William Steinberg (Cologne, August 1, 1899 – New York City, May 16, 1978) was a German-American conductor.
Steinberg was born Hans Wilhelm Steinberg in Cologne, Germany. He displayed early talent as a violinist, pianist, and composer, conducting his own choral/ orchestral composition (based on texts from Ovid's Metamorphoses) at age 13. In 1914, he began studies at the Cologne Conservatory, where his piano teacher was the Clara Schumann pupil Lazzaro Uzielli and his conducting mentor was Hermann Abendroth. He graduated with distinction, winning the Wüllner Prize for conducting, in 1919. He immediately became a second violinist in the Cologne Opera orchestra, but was dismissed from the position by Otto Klemperer for using his own bowings. He was soon hired by Klemperer as an assistant, and in 1922 conducted Fromental Halévy's La Juive as a substitute. When Klemperer left in 1924, Steinberg served as Principal Conductor. He left a year later, in 1925, for Prague, where he was conductor of the German Theater. He next took the position of music director of the Frankfurt Opera.
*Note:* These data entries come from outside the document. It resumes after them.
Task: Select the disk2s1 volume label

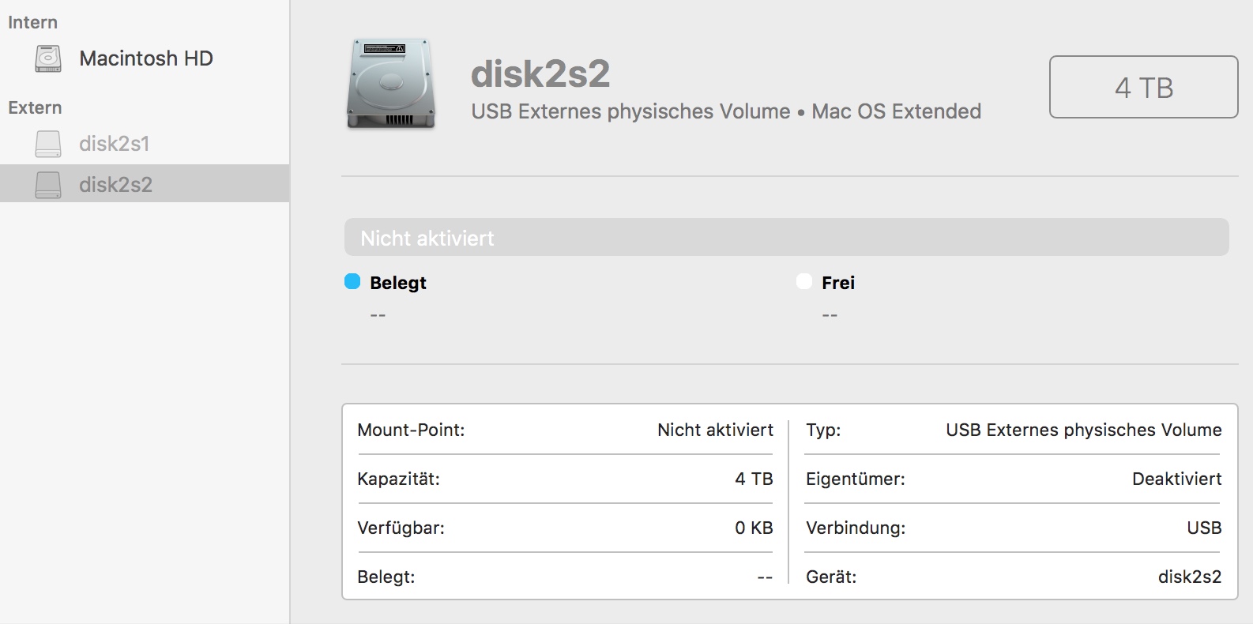Action: pyautogui.click(x=115, y=144)
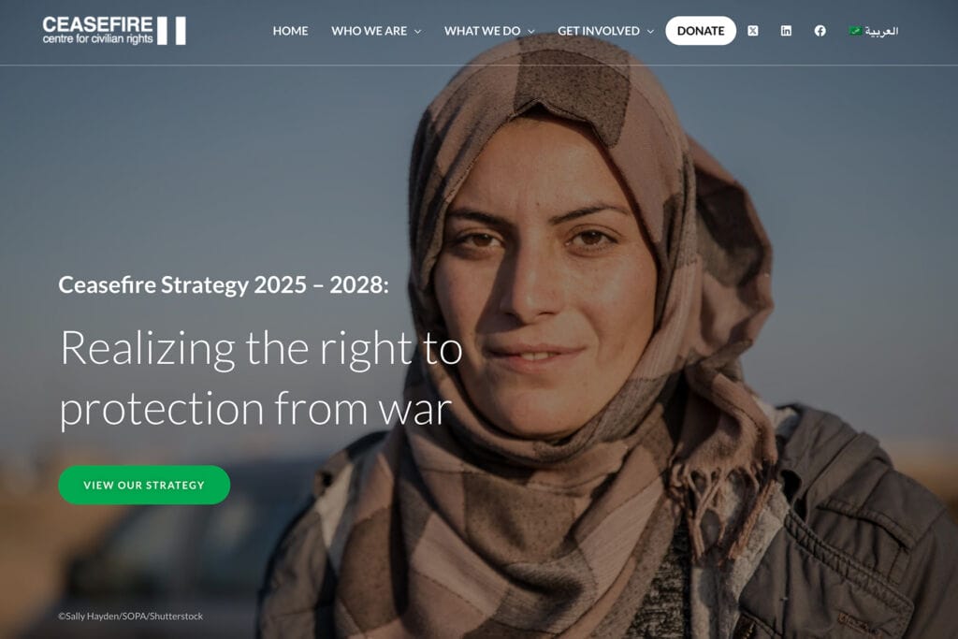Click the Ceasefire centre for civilian rights text logo
This screenshot has height=639, width=958.
(97, 31)
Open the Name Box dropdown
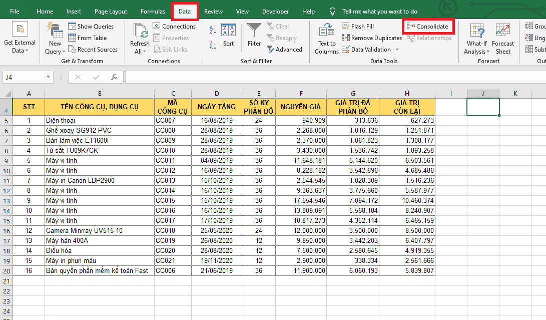The image size is (546, 320). point(48,77)
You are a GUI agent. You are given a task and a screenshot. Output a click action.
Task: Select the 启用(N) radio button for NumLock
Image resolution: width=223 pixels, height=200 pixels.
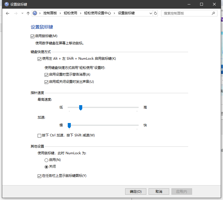pos(46,160)
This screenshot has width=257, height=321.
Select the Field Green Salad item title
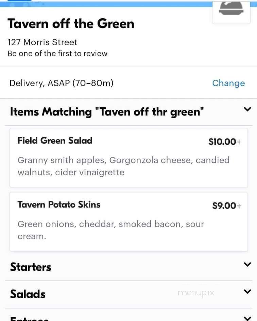55,141
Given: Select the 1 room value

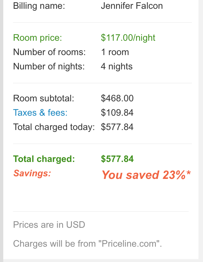Looking at the screenshot, I should 115,52.
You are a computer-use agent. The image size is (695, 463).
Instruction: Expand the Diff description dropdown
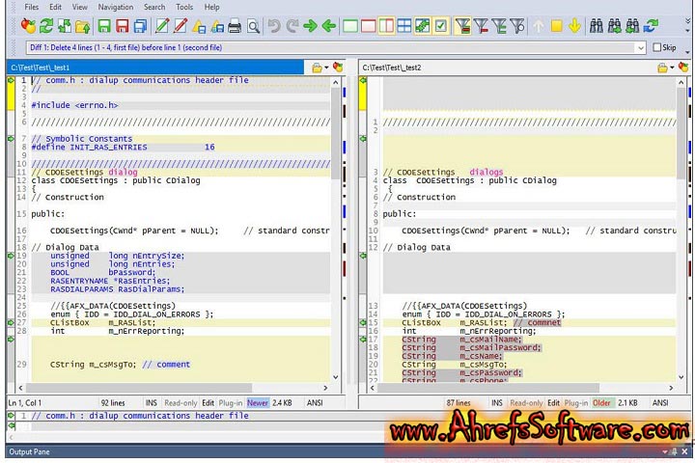point(641,47)
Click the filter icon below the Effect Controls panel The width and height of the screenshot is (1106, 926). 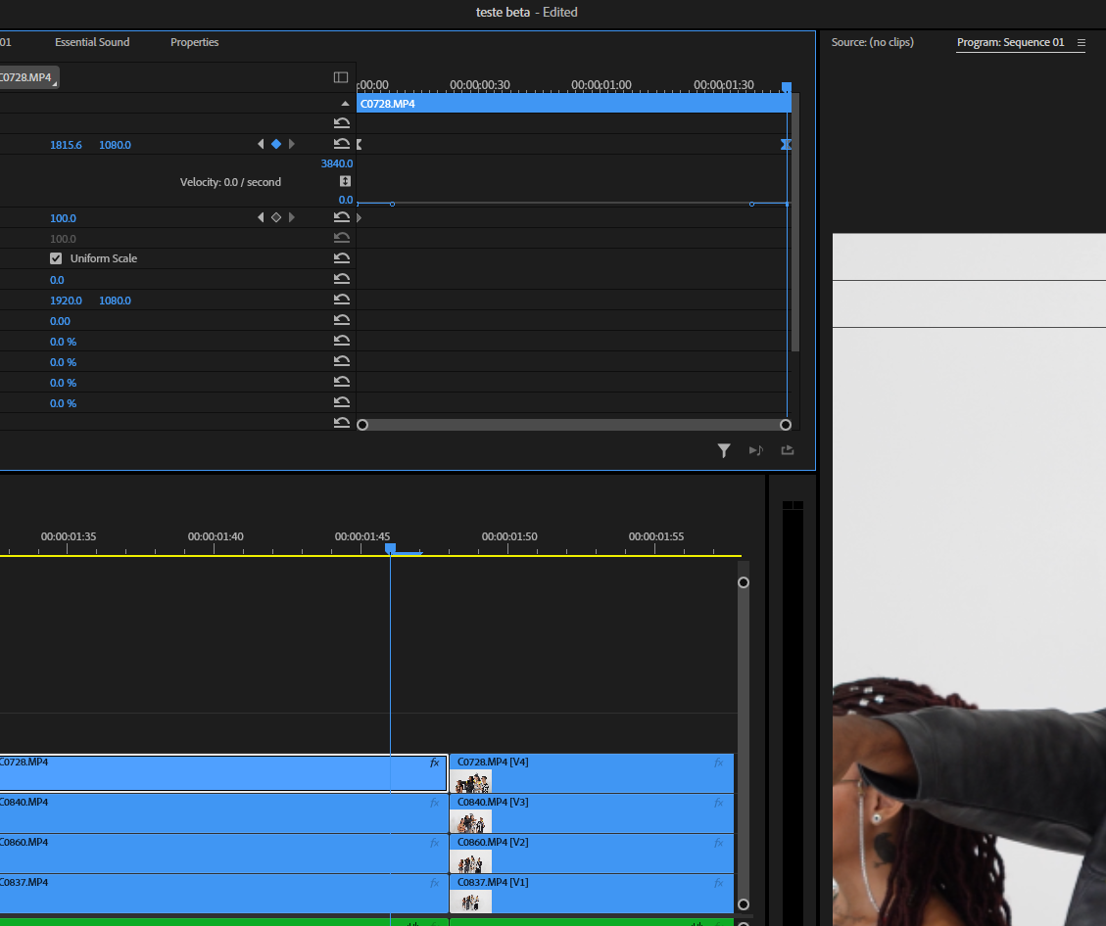pos(724,450)
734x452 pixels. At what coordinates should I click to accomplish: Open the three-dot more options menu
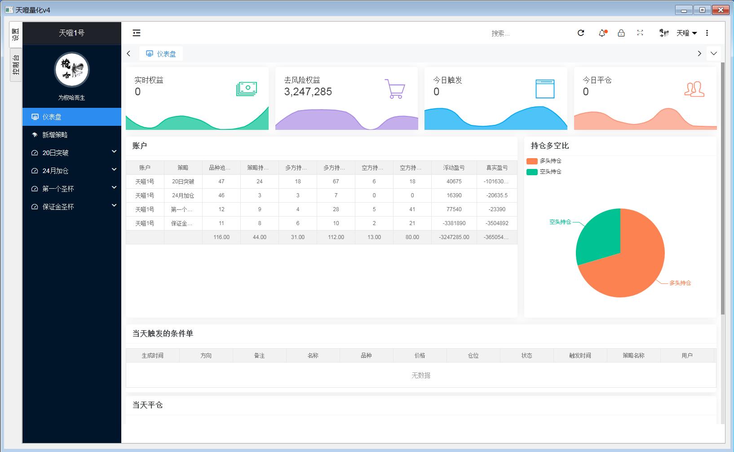point(707,33)
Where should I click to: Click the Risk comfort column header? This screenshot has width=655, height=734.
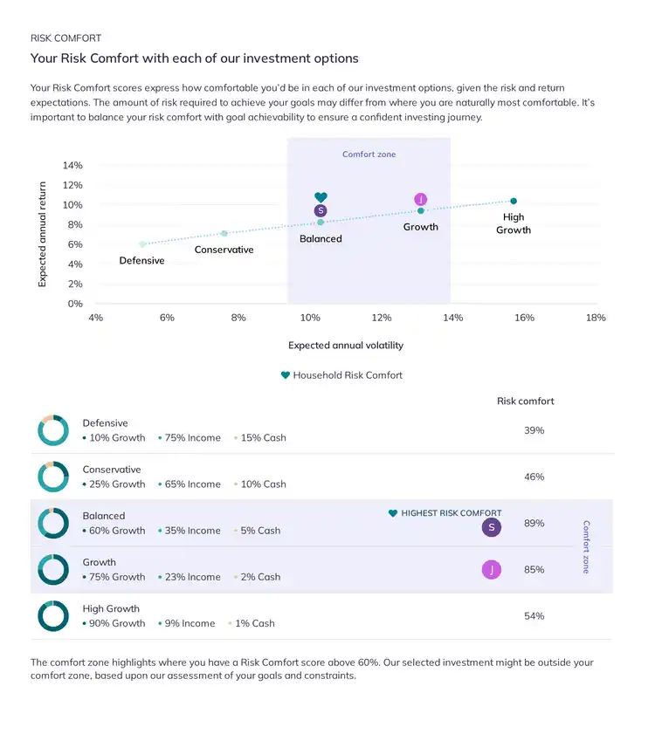(x=526, y=401)
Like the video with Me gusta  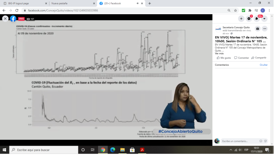(x=224, y=58)
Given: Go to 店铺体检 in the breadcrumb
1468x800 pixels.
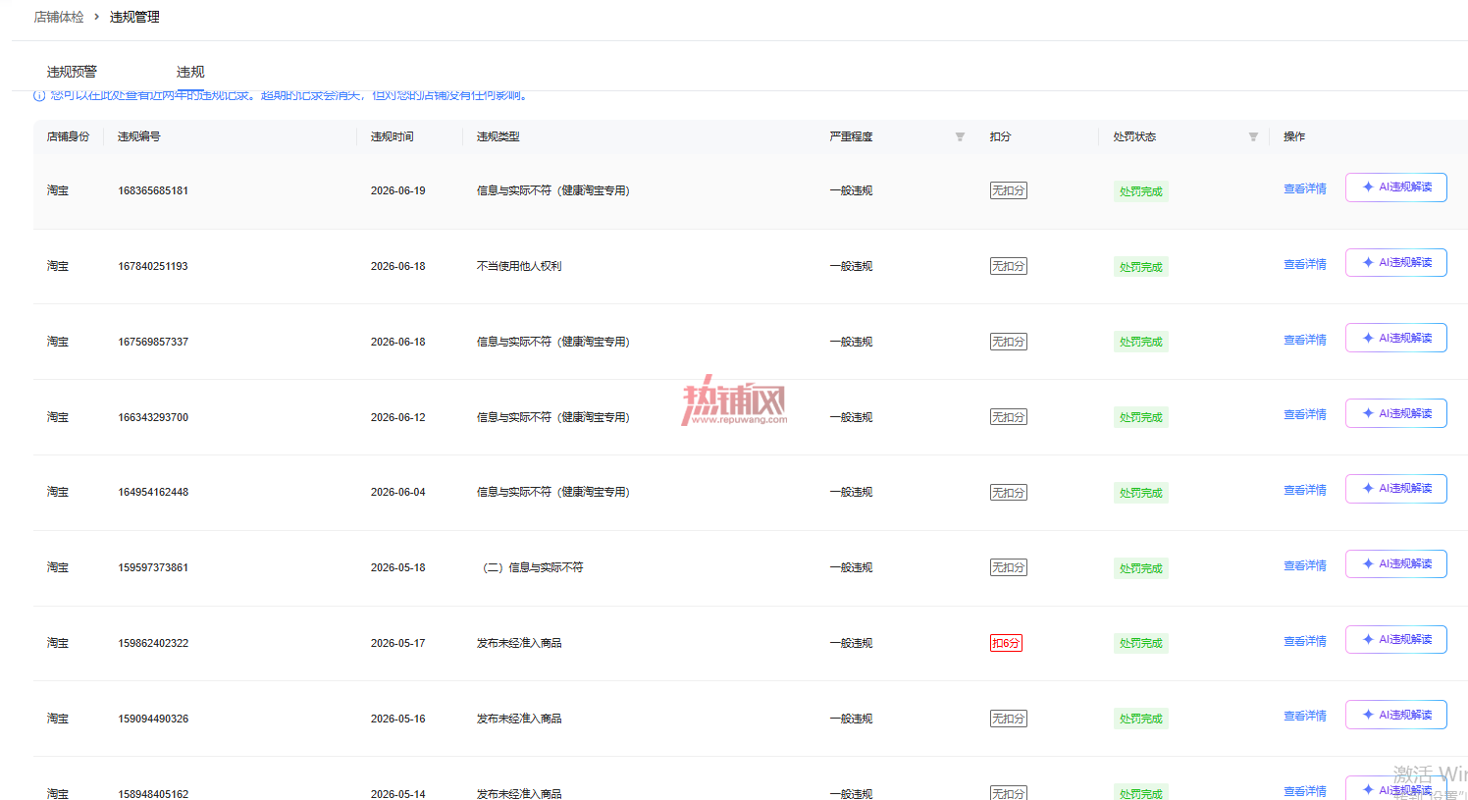Looking at the screenshot, I should pyautogui.click(x=59, y=17).
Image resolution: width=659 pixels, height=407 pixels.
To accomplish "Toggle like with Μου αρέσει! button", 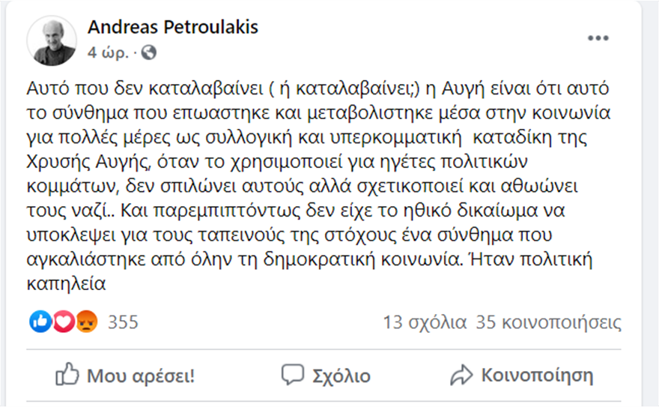I will click(125, 376).
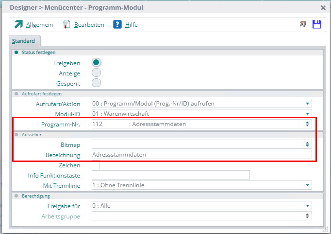Screen dimensions: 331x234
Task: Open the Bearbeiten menu
Action: (x=89, y=25)
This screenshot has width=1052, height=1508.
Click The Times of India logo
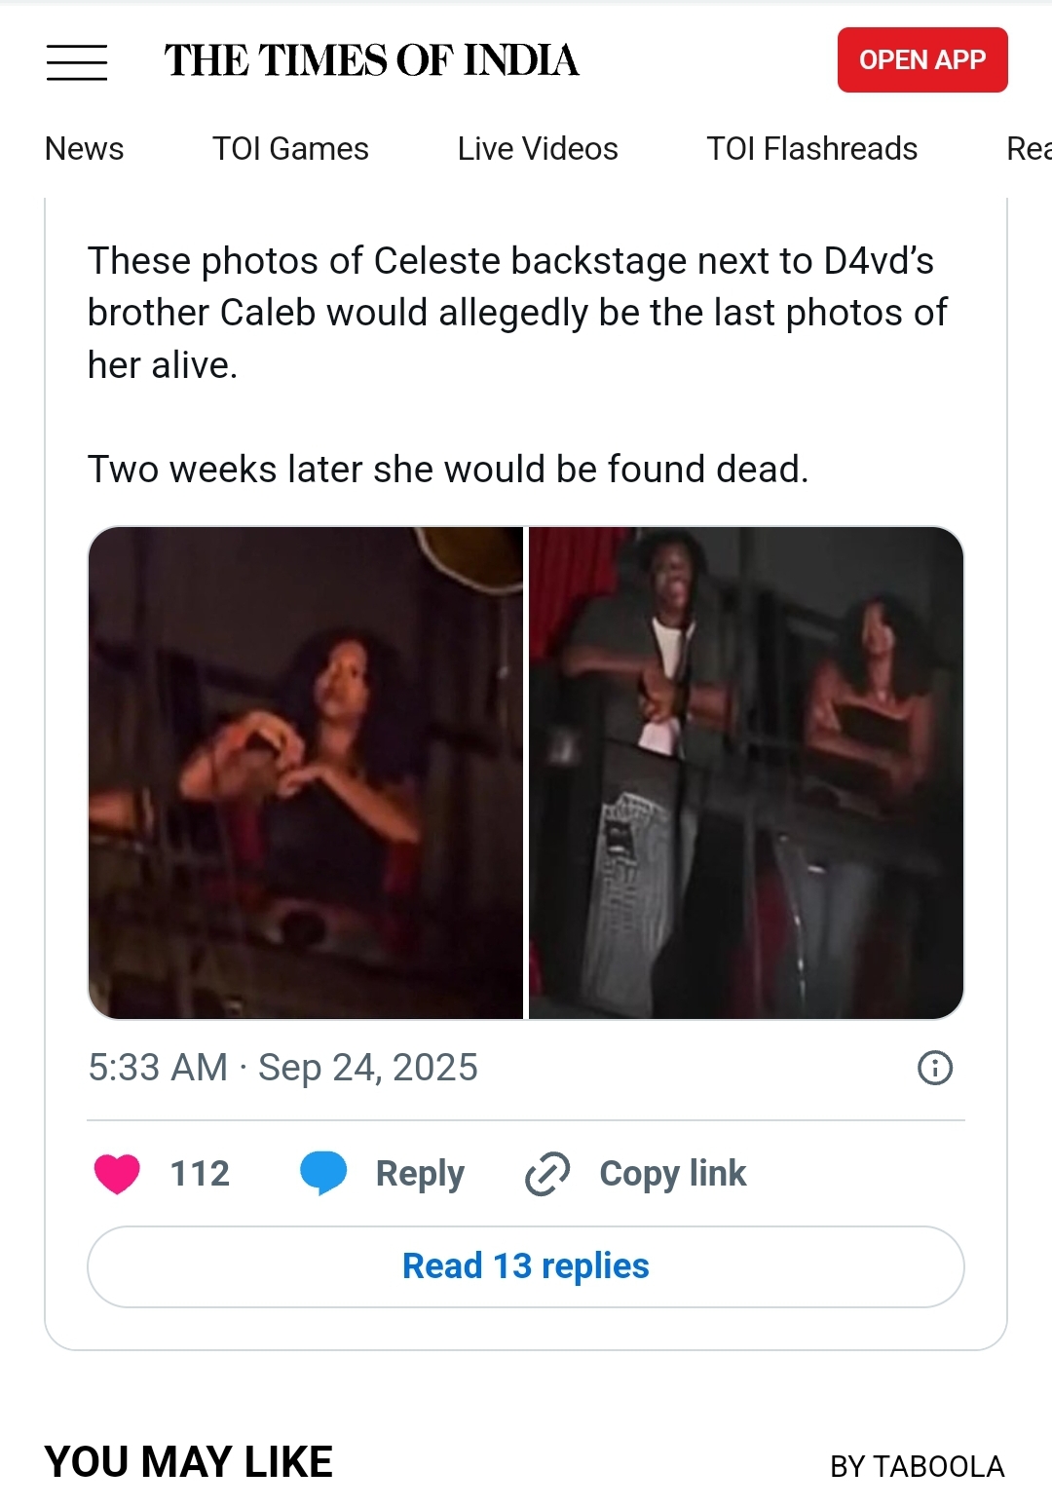(x=371, y=60)

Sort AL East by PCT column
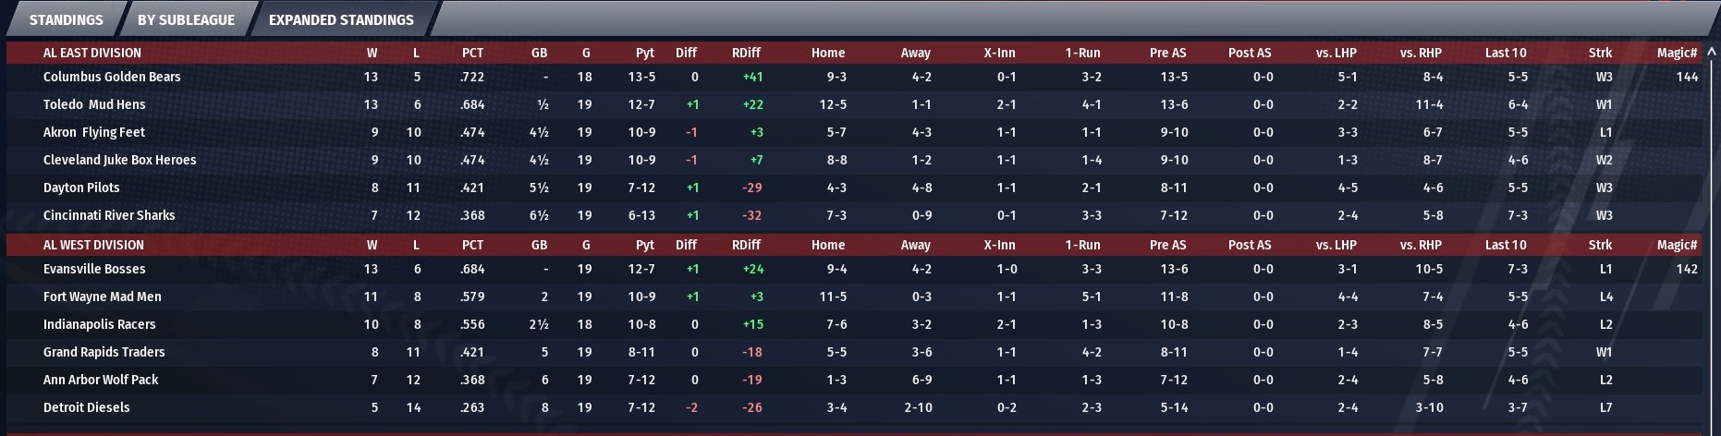(472, 53)
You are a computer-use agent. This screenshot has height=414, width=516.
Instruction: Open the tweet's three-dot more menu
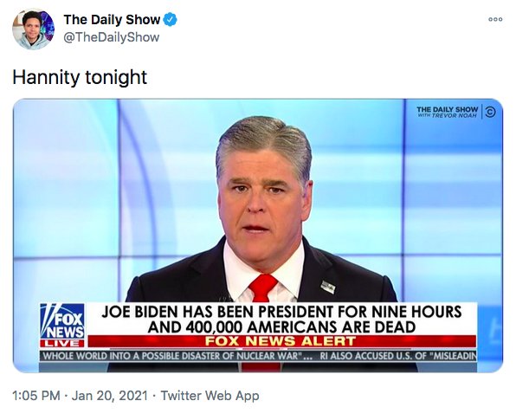tap(495, 19)
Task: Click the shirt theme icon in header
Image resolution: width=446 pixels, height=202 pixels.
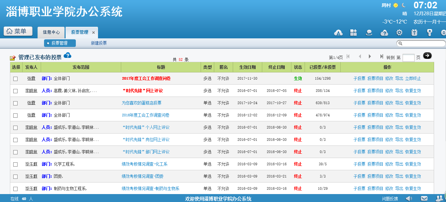Action: (x=414, y=32)
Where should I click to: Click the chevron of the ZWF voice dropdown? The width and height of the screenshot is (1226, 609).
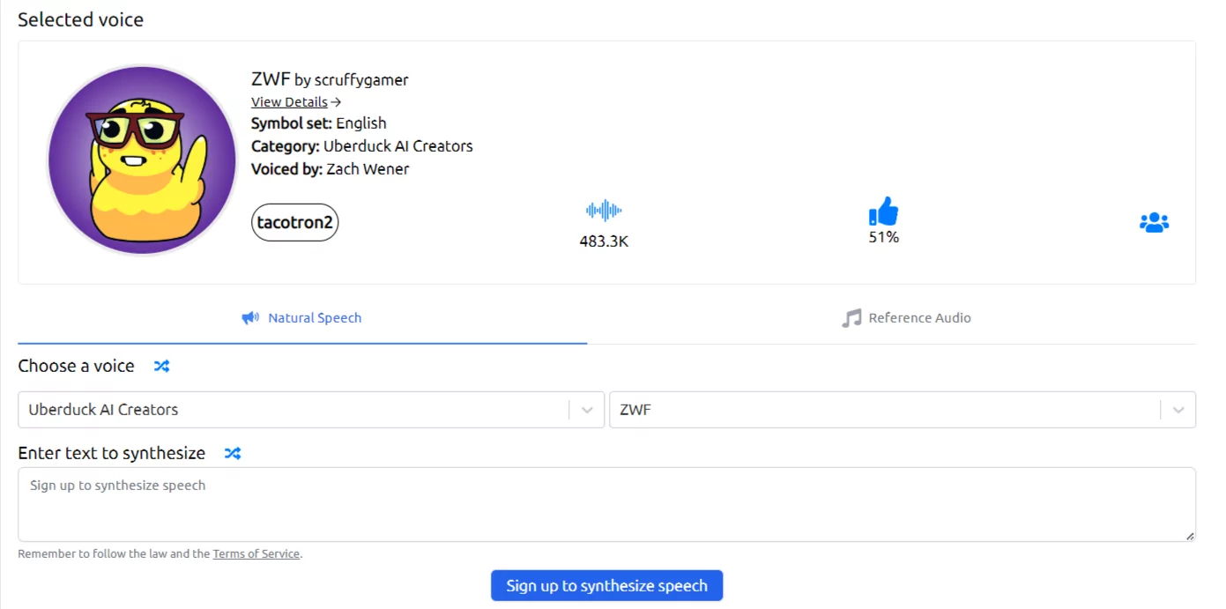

In 1930, in Frankfurt, he conducted the world premiere of Arnold Schoenberg's Von heute auf morgen.
He was relieved of his post in 1933 by the Third Reich because he was Jewish. According to the grandson of composer , Steinberg was "rehearsing [Toch's opera Der Fächer (The Fan)] in Cologne when Nazi brownshirts came storming into the hall and literally lifted the baton out of his hand".; Steinberg, who had married Lotte Stern in Frankfurt in 1934, was then restricted to conducting concerts for the Jewish Culture League in Frankfurt and Berlin. The Steinbergs left Germany in 1936 for the British Mandate of Palestine, which is now Israel. Eventually, with co-founder Bronisław Huberman, Steinberg trained the Palestine Symphony Orchestra, which would later be known as the Israel Philharmonic Orchestra. Steinberg was conducting the orchestra when Arturo Toscanini visited there in 1936. Toscanini was impressed with Steinberg's preliminary groundwork for his concerts and later engaged him as an assistant in preparing for the NBC Symphony Orchestra radio broadcasts.